Kinetic typography and typewriter art
January 2, 2009 – 11:53 pmAnd now, a distraction. My brother introduced me to kinetic typography. I like it. The subtitles are the movie, so I don’t miss anything at all. Favorites:
- Blink 182
- Fight Club
- Duck and Cover
- a police/courtroom TV show promo
- The Hush Sound (and more Hush Sound)
Along the way, I found some videos (short, long) of an artist who drew with a typewriter. I wonder what people said when he started. “Why are you wasting your time? You have spastic CP; you can’t be an artist if you can’t control your muscles.” I wonder if his early works were any good, how long he had to spend before he developed a technique that worked for him. I have a fascination with the notion of ‘improbable mastery,’ and disabled people succeeding at things related to their handicaps (i.e. runner without legs, yes – mathematician without legs, not as relevant) are a very small, but very visible, subset of that.

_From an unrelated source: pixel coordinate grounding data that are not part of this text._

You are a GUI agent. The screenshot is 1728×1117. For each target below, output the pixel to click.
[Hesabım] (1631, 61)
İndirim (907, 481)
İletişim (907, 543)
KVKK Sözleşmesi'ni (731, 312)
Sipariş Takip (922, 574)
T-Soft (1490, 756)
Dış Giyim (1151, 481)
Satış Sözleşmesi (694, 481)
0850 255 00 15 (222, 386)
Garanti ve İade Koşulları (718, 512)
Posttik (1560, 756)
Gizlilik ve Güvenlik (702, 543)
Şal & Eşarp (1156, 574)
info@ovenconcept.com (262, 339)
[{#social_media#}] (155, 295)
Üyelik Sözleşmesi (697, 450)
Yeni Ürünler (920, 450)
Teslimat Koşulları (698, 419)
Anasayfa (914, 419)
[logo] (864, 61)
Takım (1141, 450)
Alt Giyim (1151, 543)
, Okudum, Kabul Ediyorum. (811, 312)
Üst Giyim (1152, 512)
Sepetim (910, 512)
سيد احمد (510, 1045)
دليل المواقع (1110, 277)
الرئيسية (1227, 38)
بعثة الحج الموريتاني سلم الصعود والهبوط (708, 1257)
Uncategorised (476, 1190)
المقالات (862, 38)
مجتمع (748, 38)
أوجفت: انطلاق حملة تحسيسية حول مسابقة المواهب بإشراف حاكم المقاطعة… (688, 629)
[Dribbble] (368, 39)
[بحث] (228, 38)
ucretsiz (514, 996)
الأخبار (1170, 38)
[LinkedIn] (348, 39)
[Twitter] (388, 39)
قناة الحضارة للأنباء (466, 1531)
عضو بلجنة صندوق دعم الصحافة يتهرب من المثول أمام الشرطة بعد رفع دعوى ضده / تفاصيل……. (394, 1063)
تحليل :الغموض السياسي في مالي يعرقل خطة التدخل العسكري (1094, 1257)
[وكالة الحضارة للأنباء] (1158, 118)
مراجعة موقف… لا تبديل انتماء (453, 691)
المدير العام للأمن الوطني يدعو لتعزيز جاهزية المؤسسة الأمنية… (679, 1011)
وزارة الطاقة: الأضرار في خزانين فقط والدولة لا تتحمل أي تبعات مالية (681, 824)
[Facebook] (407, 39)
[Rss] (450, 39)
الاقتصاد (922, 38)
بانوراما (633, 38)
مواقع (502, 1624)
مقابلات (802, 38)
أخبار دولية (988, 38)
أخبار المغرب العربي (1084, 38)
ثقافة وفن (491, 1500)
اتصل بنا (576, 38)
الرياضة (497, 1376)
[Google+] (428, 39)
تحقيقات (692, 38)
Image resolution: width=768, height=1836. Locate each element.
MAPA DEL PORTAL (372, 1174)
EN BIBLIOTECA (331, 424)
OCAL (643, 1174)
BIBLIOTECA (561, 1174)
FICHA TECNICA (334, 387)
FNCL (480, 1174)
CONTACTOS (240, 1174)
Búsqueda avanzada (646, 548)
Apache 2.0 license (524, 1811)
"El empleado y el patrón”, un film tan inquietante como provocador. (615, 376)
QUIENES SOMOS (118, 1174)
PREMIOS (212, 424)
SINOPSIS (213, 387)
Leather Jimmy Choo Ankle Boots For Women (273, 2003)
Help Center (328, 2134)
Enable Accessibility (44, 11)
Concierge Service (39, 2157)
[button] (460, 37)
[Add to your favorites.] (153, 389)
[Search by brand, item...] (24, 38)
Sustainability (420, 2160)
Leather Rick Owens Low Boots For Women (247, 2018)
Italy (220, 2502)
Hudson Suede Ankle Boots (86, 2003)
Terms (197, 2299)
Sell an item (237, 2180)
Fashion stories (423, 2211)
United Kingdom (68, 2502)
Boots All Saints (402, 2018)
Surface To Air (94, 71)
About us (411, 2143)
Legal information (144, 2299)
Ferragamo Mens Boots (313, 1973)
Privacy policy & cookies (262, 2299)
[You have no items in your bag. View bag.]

But how improbable is that mastery, really? It frustrates me when people say things like “look at accomplished person with disability X. Imagine how much more they could have done without X!” I mean, maybe typewriter art was his thing – maybe he would have been an okay painter (because really, if you can draw on not-a-typewriter, you’d probably try that first) and never stand out, or maybe he’d have become a decent guitarist and never even think of spending time on art at all. Or maybe he’s the kind of person that, no matter what circumstances were, would have to do art, and this is just the only way that it could be expressed. Another what-if does this in reverse – what if Yo-Yo Ma grew up deaf? Would he still be a cellist? A musican?
I realize I’m projecting a lot of myself onto this, because I’ve been the subject of those kinds of statements for most of my life. My point is that when you say “imagine how much more…” – that’s all it is, imagining. Sometimes it’s a useful mental exercise, but things happened the way they happened, and this is the reality, and wishing the past had been different won’t change it. You can’t change the past. You can’t predict the future. You can shape the present – and knowing and acknowledging what the present reality actually is tends to help with that a lot.






5 Responses to “Kinetic typography and typewriter art”
Imagine how much slower you would read if you could hear perfectly.
By nikki on Jan 3, 2009
I love the kinematic typography videos. I have surmised that the tool generally used to create them is Adobe After Effects. I wonder if I can get a demo copy of that to play with while I’m on break.
I particularly liked this one as well:
http://www.youtube.com/watch?v=u7WQGrZUdb0&feature=related
By Greg Marra on Jan 3, 2009
@nikki,
I can hear perfectly, but was able to read that para in less than 30.
By Luke on Jan 3, 2009
(seconds)
By Luke on Jan 3, 2009
@Greg: http://www.adobe.com/products/aftereffects/ , free registration required, but you can download it very fast. You’ll want to check out http://aetuts.com/tutorials/motion-graphics/design-rhythmic-motion-typography-in-after-effects/ and anything else at AETuts for useful info.
I was 90% deaf in my right ear up until 7th grade, so I’ve been on both sides of the fence. I can hear great in my right ear, but I cannot listen well with it.